** How to complete this task **
Word for word, copy each record that comes after this.

________________

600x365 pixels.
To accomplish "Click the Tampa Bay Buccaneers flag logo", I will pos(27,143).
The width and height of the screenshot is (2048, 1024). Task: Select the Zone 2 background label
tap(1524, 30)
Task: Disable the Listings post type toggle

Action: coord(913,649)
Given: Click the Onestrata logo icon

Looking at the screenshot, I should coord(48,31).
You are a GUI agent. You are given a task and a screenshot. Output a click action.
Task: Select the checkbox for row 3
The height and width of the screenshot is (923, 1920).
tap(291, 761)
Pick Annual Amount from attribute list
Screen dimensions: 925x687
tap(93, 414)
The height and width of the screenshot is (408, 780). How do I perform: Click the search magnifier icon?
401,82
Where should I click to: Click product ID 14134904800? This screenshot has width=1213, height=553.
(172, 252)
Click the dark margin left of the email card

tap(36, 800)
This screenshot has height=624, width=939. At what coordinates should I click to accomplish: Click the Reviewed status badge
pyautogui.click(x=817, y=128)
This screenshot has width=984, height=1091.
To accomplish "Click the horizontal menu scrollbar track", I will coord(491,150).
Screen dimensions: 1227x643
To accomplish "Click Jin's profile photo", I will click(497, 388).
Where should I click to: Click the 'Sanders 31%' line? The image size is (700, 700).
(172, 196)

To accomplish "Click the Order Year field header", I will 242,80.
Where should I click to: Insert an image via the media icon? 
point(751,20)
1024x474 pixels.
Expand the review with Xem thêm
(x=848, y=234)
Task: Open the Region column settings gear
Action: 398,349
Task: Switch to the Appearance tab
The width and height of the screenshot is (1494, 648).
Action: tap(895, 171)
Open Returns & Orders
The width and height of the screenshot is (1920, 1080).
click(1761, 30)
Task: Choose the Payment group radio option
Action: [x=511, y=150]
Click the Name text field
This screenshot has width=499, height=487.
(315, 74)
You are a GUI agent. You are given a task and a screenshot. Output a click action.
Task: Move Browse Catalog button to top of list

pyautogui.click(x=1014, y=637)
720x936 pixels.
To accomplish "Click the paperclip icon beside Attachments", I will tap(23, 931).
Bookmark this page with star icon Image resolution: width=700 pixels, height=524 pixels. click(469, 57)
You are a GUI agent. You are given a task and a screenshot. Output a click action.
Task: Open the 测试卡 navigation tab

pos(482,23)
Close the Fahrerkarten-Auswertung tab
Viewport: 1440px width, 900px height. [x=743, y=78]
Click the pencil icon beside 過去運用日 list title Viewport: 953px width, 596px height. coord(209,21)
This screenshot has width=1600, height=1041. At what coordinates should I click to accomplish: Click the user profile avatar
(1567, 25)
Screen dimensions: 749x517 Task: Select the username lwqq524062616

________________

** The completed task **
600x365 pixels.
To accomplish "Click the Tampa Bay Buccaneers flag logo", I will pos(27,143).
The width and height of the screenshot is (2048, 1024). Task: Select the Zone 2 background label
tap(1524, 30)
Task: Disable the Listings post type toggle

Action: coord(913,649)
Given: Click the Onestrata logo icon

Looking at the screenshot, I should coord(48,31).
You are a GUI agent. You are given a task and a screenshot. Output a click action.
Task: Select the checkbox for row 3
The height and width of the screenshot is (923, 1920).
tap(291, 761)
Pick Annual Amount from attribute list
Screen dimensions: 925x687
tap(93, 414)
The height and width of the screenshot is (408, 780). How do I perform: Click the search magnifier icon?
401,82
Where should I click to: Click product ID 14134904800? This screenshot has width=1213, height=553.
(172, 252)
Click the dark margin left of the email card

tap(36, 800)
This screenshot has height=624, width=939. At what coordinates should I click to accomplish: Click the Reviewed status badge
pyautogui.click(x=817, y=128)
This screenshot has width=984, height=1091.
To accomplish "Click the horizontal menu scrollbar track", I will coord(491,150).
Screen dimensions: 1227x643
To accomplish "Click Jin's profile photo", I will click(497, 388).
Where should I click to: Click the 'Sanders 31%' line? The image size is (700, 700).
(172, 196)

To accomplish "Click the Order Year field header", I will 242,80.
Where should I click to: Insert an image via the media icon? 
point(751,20)
1024x474 pixels.
Expand the review with Xem thêm
(x=848, y=234)
Task: Open the Region column settings gear
Action: 398,349
Task: Switch to the Appearance tab
The width and height of the screenshot is (1494, 648).
Action: tap(895, 171)
Open Returns & Orders
The width and height of the screenshot is (1920, 1080).
click(1761, 30)
Task: Choose the Payment group radio option
Action: [x=511, y=150]
Click the Name text field
This screenshot has width=499, height=487.
(315, 74)
You are a GUI agent. You are given a task and a screenshot. Output a click action.
Task: Move Browse Catalog button to top of list

pyautogui.click(x=1014, y=637)
720x936 pixels.
To accomplish "Click the paperclip icon beside Attachments", I will tap(23, 931).
Bookmark this page with star icon Image resolution: width=700 pixels, height=524 pixels. click(469, 57)
You are a GUI agent. You are given a task and a screenshot. Output a click action.
Task: Open the 测试卡 navigation tab

pos(482,23)
Close the Fahrerkarten-Auswertung tab
Viewport: 1440px width, 900px height. [x=743, y=78]
Click the pencil icon beside 過去運用日 list title Viewport: 953px width, 596px height. coord(209,21)
This screenshot has width=1600, height=1041. At what coordinates should I click to accomplish: Click the user profile avatar
(1567, 25)
Screen dimensions: 749x517 Task: Select the username lwqq524062616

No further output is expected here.